Since, it has turned into an analytics engine that pulls from hundreds of sources to provide data on 50,000 indicators for over 650 government entities, health care institutions, universities, business and nonprofits. Those indicators provide insights into jobs, income, government incentives, housing and employment.

Currently, the platform is used in classrooms at local institutions like the University of Pennsylvania, Drexel University, LaSalle University and Villanova University, said McCullough, who earned her bachelor's degree from Saint Joseph's University and and master's degree at Penn.

PolicyMap
PolicyMap's Center City office.
PolicyMap

The Reinvestment Fund has been a majority shareholder in the company since its inception and still is, but McCullough said an infusion of outside capital was necessary to scale the business.

"We reached a point where we realized that if we really want to grow this business, we need outside capital," McCullough said. She added that in the down fundraising market, "turning to people that knew us was essential and then having people that knew us and believed in this team and what we can do, having them reach out to their networks and connections, that was really important."

She also said that having early buy-in from Ben Franklin Technology Partners helped attract other investors.

PolicyMap's board consists of big names in Philadelphia's business community. It is chaired by Moody's Analytics Chief Economist Mark Zandi and includes Independence Blue Cross Chief Strategy and Communications Officer Marcy Feldman Rost; Main Line fintech Akuvo founder and CEO Jay Mossman; and longtime University City Science Center General Counsel Saul Behar.

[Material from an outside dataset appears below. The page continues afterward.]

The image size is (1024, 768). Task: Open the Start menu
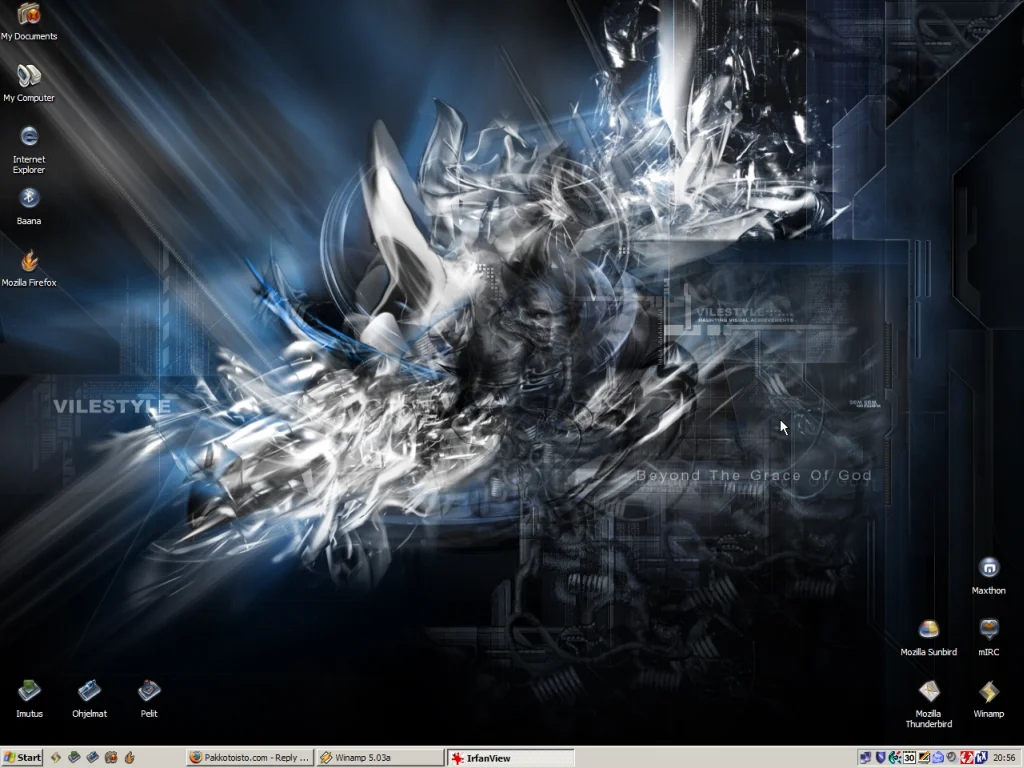(x=22, y=758)
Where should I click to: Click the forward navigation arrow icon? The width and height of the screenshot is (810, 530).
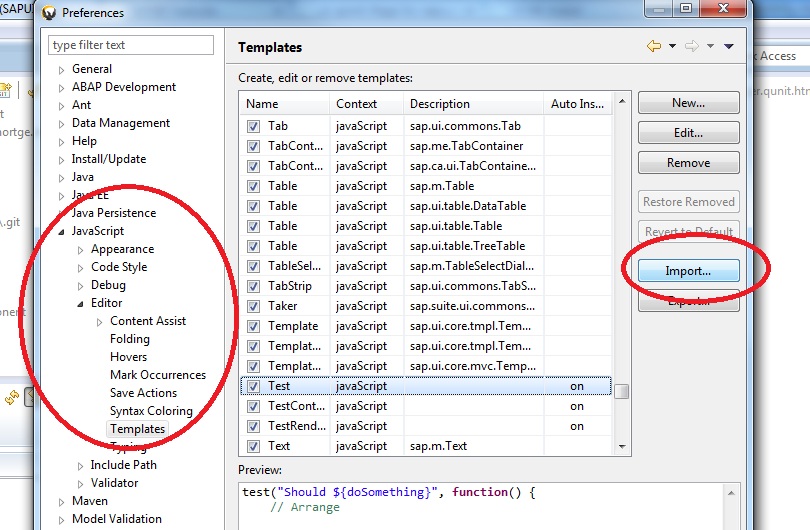coord(691,46)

The company also made a significant addition to its C-suite earlier this year, adding Chief Growth Officer Joel Nadelman, who was previously a senior director at S&P Global Market Intelligence.

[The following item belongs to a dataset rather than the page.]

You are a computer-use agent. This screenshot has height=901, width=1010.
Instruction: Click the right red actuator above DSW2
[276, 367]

Looking ahead, McCullough wants to be "aggressive" about growth in 2024. She sees opportunity for expansion through licensing the data the PolicyMap generates for use on other platforms, rather than their traditional model which provides subscriptions to the PolicyMap platform. The company will also look at adding new data indicators to its repertoire in the first quarter, like information on climate and economic justice, as well as adding more data around maternal health.